I used to care about the native feel, but now as long as something has a good UI I don't really care that much. Case in point, visual studio code. The file menu is native and that's about it. The rest is html / JavaScript and it's a great interface. I don't care that the buttons don't match whatever OS theme I'm using. The web never has.
> Case in point, visual studio code.

I think most people consider visual studio to be an exception, not the norm. Whether or not visual studio's performance success represents what the typical developer should be expected to get when writing idiomatic JavaScript in Electron has probably not been fairly evaluated in the face of popular performance slugs like slack.

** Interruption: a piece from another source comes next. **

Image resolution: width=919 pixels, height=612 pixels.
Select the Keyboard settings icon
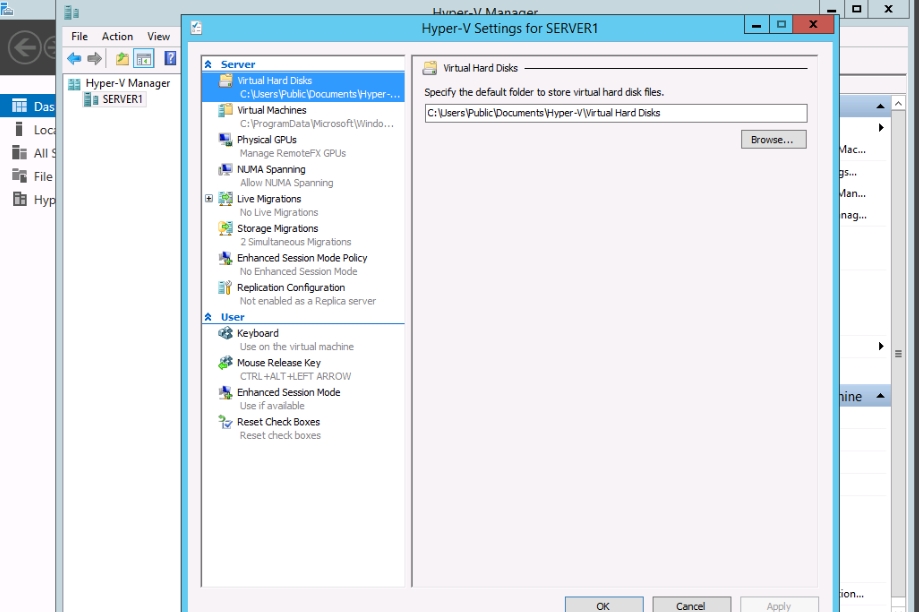tap(226, 333)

I was talking about nicely designed non-native UX/UI. Why are you talking about electron performance?
> The web never has.

One of the best things to happen lately is reader view which does make a good chunk of the web match my theme. There's always been plugins, custom css, etc to work around this failing of the web.

I don’t know if it’s a good thing that every website must look like a bootstrap website and every iOS app must have the same Color and menus, etc.

The only issue I have with non homogeneous UI is that it is often an opportunity for not so gifted developers to become creative in term of basic UX and we often end up with no obvious way to go back, non discoverable features and other UX fails.

Delphi is almost as "native" as they get on windows and you still need to do a lot of extra work just to draw a checkbox on a grid.

Use of native controls and their benefits is greatly exaggerated and it all comes down to some murky-feely subjective opinion.